The next thing you should ask is whether, when you venture out of your field into complex new areas like education, you actually know what you're talking about.
Madeline Levine's Teach Your Children Well is the latest in a series of advice books (c.f., The Over Scheduled Child, Einstein Never Used Flashcards, or Levine's earlier The Price of Privilege) that assume that a certain (to them) highly conspicuous, highly competitive subsector of American parents represents all of us. It's also the latest in a series of books and articles in which the author makes assumptions about the American education system without taking a close look at current trends.
Levine, who was just interviewed today on WHYY's Radio Times in Philadelphia, thinks we're pushing our kids too hard academically.
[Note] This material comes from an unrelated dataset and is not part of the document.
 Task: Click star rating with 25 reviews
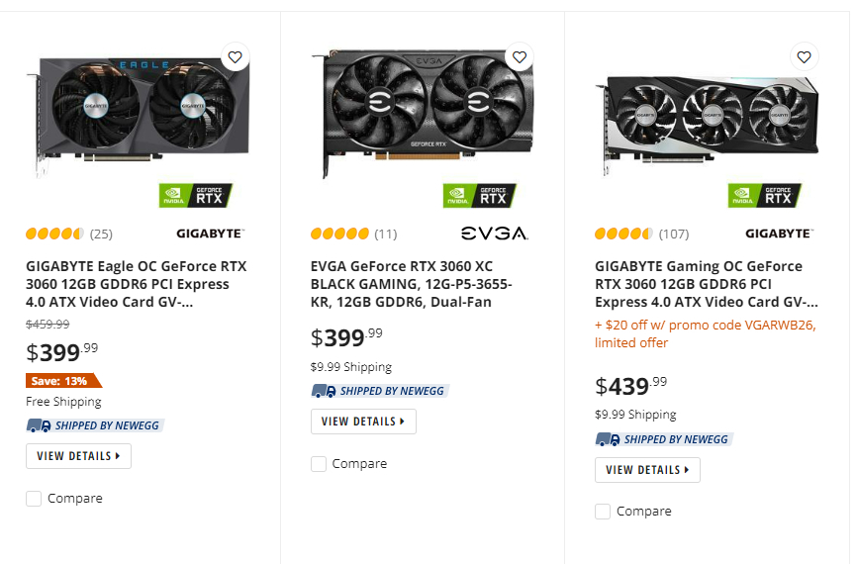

Evoking scenarios of parents trying to pressure their four year olds to read books and their adult children to become surgeons rather than mechanics, she argues that our kids would do better, even academically, if we stopped pushing them so hard. Like so many people who think our schools are overly academic, she blames the relentless testing of No Child Left Behind, and evokes the later starting age (age 7) of schools in Finland as responsible for the much greater academic achievements of Finnish students.
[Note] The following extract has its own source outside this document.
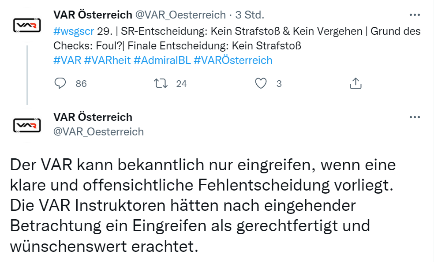Click the '3 Std.' timestamp

[x=250, y=15]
It doesn't occur to Levine that, for the majority of us whose kids attend public schools, the low bar set by No Child Left Behind tests have watered down the academic standards, such that ever fewer kids are being pushed academically at school. It doesn't occur to her that, when parents decide to push their kids extracurricularly, it's often to make up for the growing academic deficiencies in their classrooms.
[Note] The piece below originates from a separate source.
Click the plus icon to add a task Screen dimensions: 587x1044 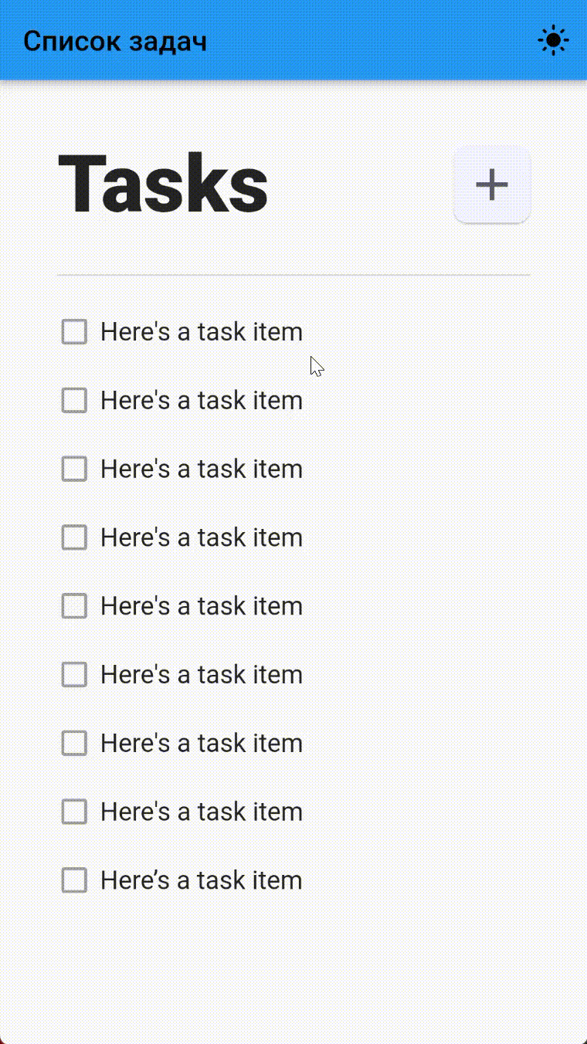coord(492,185)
Everyone who wants to cite Finland as a reason to stop pushing kids academically should read these paragraphs from a 2008 Wall Street Journal article:
Visitors and teacher trainees can peek at how it's done from a viewing balcony perched over a classroom at the Norssi School in Jyväskylä, a city in central Finland. What they see is a relaxed, back-to-basics approach. The school, which is a model campus, has no sports teams, marching bands or prom.
Finnish high-school senior Elina Lamponen... spent a year at Colon High School in Colon, Mich., where strict rules didn't translate into tougher lessons or dedicated students, Ms. Lamponen says. She would ask students whether they did their homework. They would reply: " 'Nah. So what'd you do last night?'" she recalls. History tests were often multiple choice. The rare essay question, she says, allowed very little space in which to write. In-class projects were largely "glue this to the poster for an hour," she says. Her Finnish high school forced Ms. Lamponen, a spiky-haired 19-year-old, to repeat the year when she returned.Forced to repeat the year? This doesn't sound like Teaching Your Children Well. Perhaps Levine should think twice about whether we should be emulating Finland.